As if things weren't bad enough at The New Republic, Supreme Court Justice Ruth Bader Ginsburg has canceled her subscription, according to a report in The New Yorker.

Ryan Lizza ended his in-depth piece on TNR's unravelling with this little twist of the knife:

Hughes tried to contain the damage. As rumors of a second wave of departures circulated, Hughes and Snyder offered several members of the remaining editorial staff one- to two-thousand-dollar bonuses, and in an op-ed for the Washington Post Hughes tried to explain his vision for the magazine. He told me, “I could have done a better job, at times, of making sure that the editorial staff knew that when we talked about experimentation, innovation, it wasn’t to come at the cost of the things that made us special.”

For many longtime friends of T.N.R., the contrition was too late. This week, Ruth Bader Ginsburg, who had delivered the toast to the magazine on its hundredth anniversary, sent a private note to one of the departing editors telling him that she had cancelled her subscription.

Just last month, Ginsburg lauded the magazine at its 100th anniversary celebration.

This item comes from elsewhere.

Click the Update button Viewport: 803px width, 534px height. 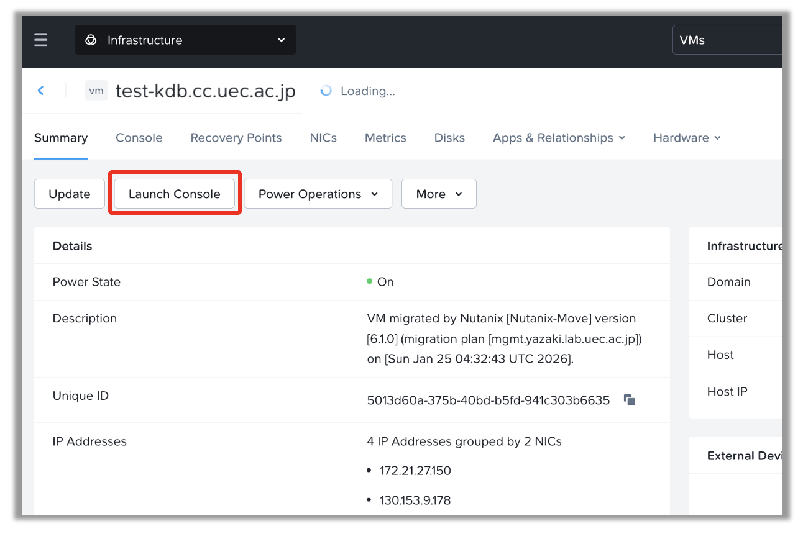click(70, 194)
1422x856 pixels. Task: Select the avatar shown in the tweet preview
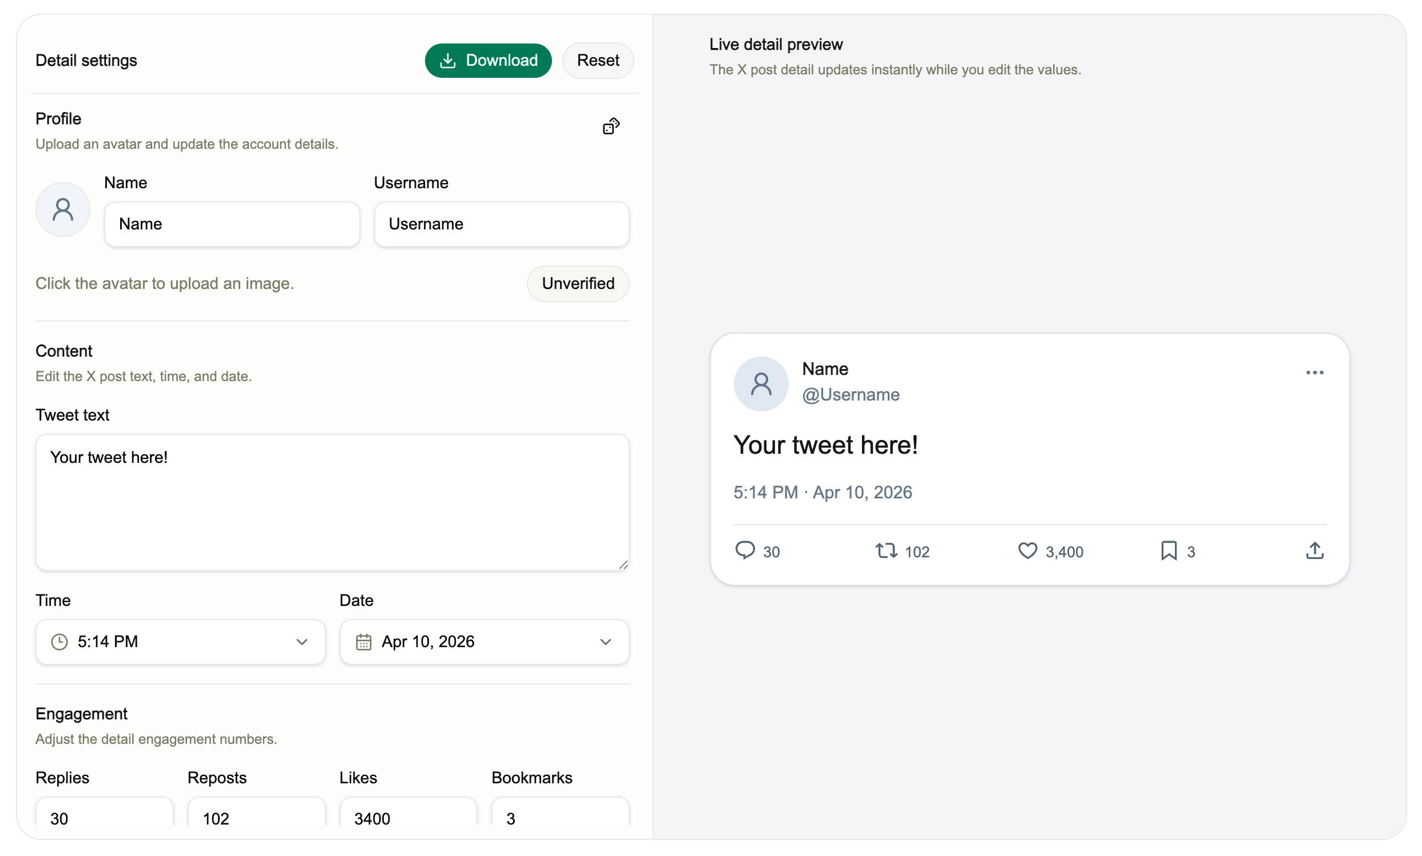[761, 383]
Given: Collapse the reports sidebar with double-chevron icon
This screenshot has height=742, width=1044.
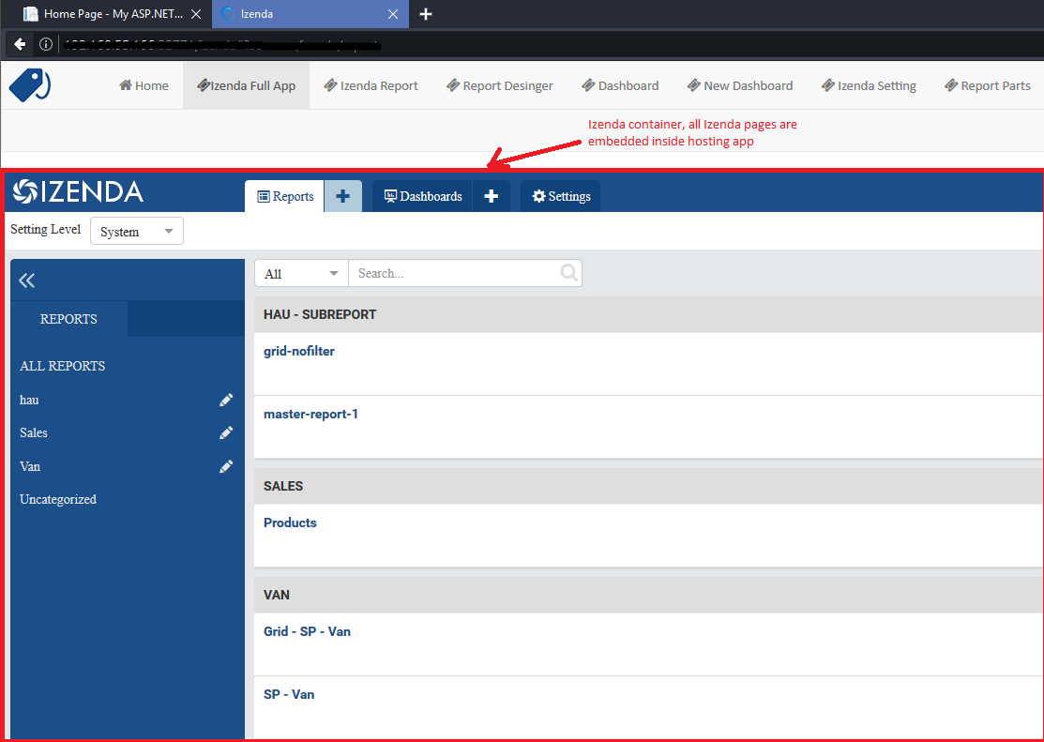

The New Republic's editor, Franklin Foer, as well as its longtime literary editor Leon Wieseltier, quit their jobs last week after the magazine's owner, Chris Hughes, installed a controversial new CEO who promised to transform it into a "vertically integrated digital-media company." In protest of such changes, dozens of staffers resigned.

The criticisms of Hughes' handling of the situation have been rolling in ever since.

"I have to say, it sounded ham-handed the way the guy handled it," New York Times executive editor Dean Baquet said in an interview with Women's Wear Daily published Friday.